Header simPRO Legal


Below we have detailed some of the basic measures you should have implemented and are reviewing regularly to ensure you are complying with the GDPR within your use of simPRO.

Remember - there are many other parts to the operation of your business outside of simPRO where processes will need to be reviewed to ensure they are in compliance with the GDPR also.

Every business is unique in how they operate - this information is prepared just as a quick help guide with regards to your businesses use of simPRO.

If you are unsure of how the GDPR will affect your business we recommend you seek professional advice.

How do I ensure data is protected in simPRO?

User Accounts

Clients need to ensure they are reviewing / auditing the access they provide to users of their simPRO system.

It is vital to ensure that unused or expired accounts have their access removed to limit the potential for unlawful access to data. simPRO provides user access logs for this purpose and these should be reviewed periodically for any sign of illicit use of your simPRO system.

User logs can be accessed in System > User Logs.

You can read more on our Helpguide here.

User Permissions

It is important that user permissions within your simPRO system are configured correctly and reviewed regularly.

simPRO’s security groups are designed to restrict or limit access to various functions within simPRO based on a user's role in your organisation. It’s worth revisiting these before the 25th of May to make sure you’re compliant.

Security groups are defined in System > System Setup.

You can read more on our Helpguide here.


It has always been best practice to use passwords to protect systems and data. Ensuring these passwords are complex adds an additional level of security to your security processes.

We also recommend having a policy to ensure employees change their passwords on a regular basis to further minimise any potential risk of data breaches.

You can read more on our Helpguide here.

Mobile device management

One of the benefits of cloud-based software like simPRO is that it can be accessed anywhere from a mobile device. However, this raises issues with how data on the device is kept safe particularly if staff are using their own devices.

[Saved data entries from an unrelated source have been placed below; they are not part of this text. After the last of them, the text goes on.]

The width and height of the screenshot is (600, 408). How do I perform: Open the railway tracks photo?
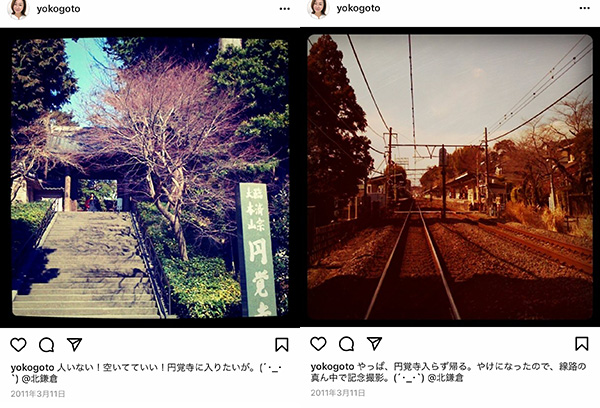click(450, 177)
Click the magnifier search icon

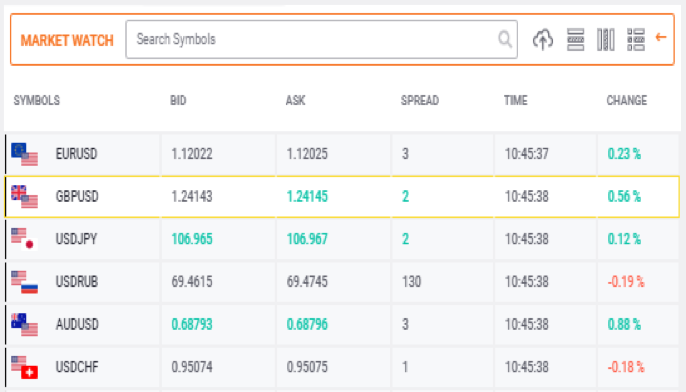pyautogui.click(x=505, y=39)
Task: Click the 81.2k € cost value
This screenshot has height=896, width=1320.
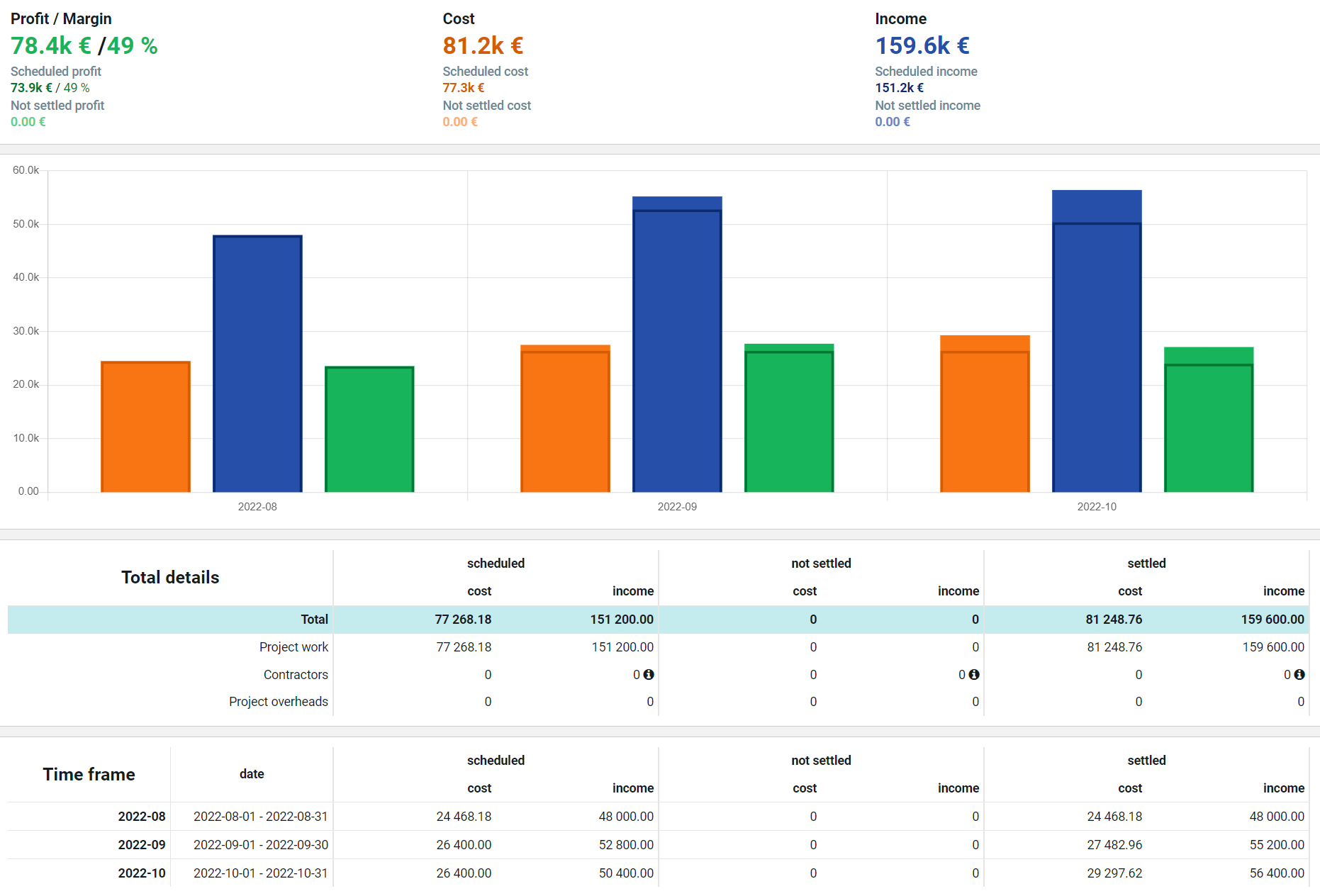Action: 483,45
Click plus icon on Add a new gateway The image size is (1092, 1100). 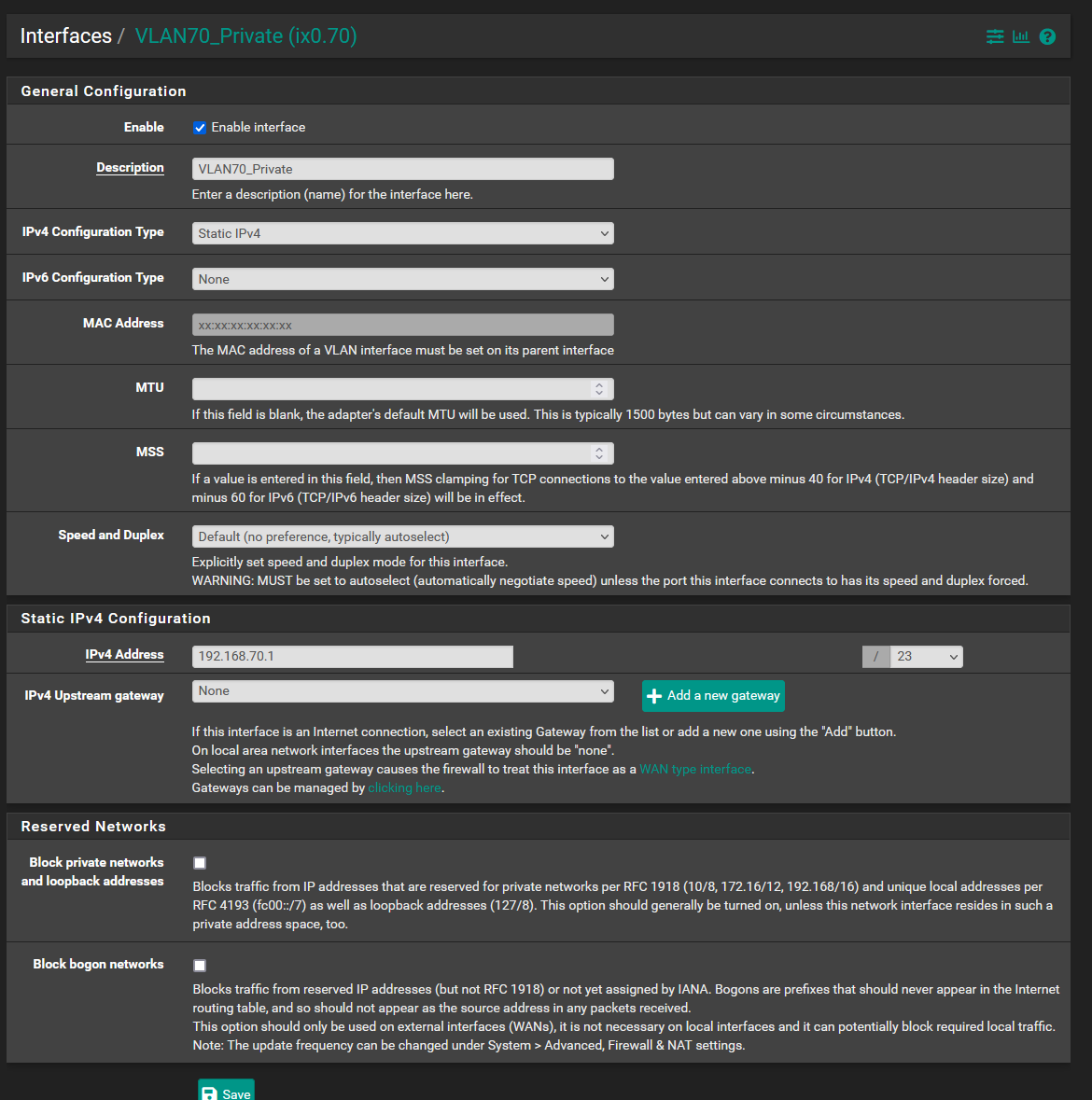(x=654, y=696)
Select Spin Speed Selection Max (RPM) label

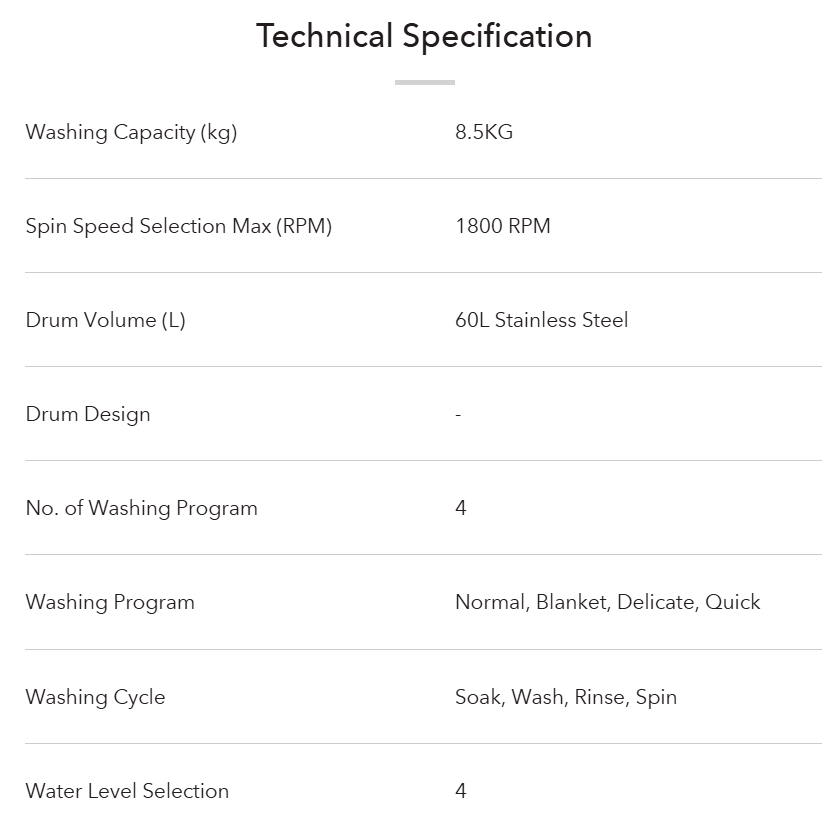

The good news is companies who use simPRO’s mobile apps have full control over who is using the app and therefore who can access personal data. From simPRO you can control who is able to use the app and turn off access if someone leaves or loses the device to prevent any data breaches.

If you operate a BYOD (Bring Your Own Device) policy it is your responsibility to know what devices your business data is being accessed on and to ensure that these devices are secure.

For more on Connect, visit our Helpguide here.

Geotagging with Connect & simTRAC

The GDPR does not mean you cannot geotag jobs and engineers activities within simPRO or simTRAC. However you may need to consider a company policy around this in order to comply.

Using personal data

If you are exporting personal data from simPRO to third party software such as a CRM to carry out other activities such as marketing then you will also need to ensure that your CRM usage is in line with the GDPR.

What is simPRO’s commitment to looking after your personal data?

simPRO already considers the protection of personal data a paramount corporate responsibility.

As both a data controller and a data processor, our GDPR team is committed to ensuring that our internal processes and products are compliant with applicable GDPR regulations from the date the regulation takes effect.

If you’d like to find out more about our infrastructure and commitment to data security take a look at our white paper on the simPRO Cloud.

Need more information?

The Information Commissioner’s Office (ICO) web site has an excellent range of information and a number of helpful guides on the GDPR that may be helpful in reviewing your compliance.

The publications on this website with regards to GDPR are only intended to provide a summary and general overview on the application of the GDPR to your business. It is not intended to be comprehensive nor does it constitute legal advice.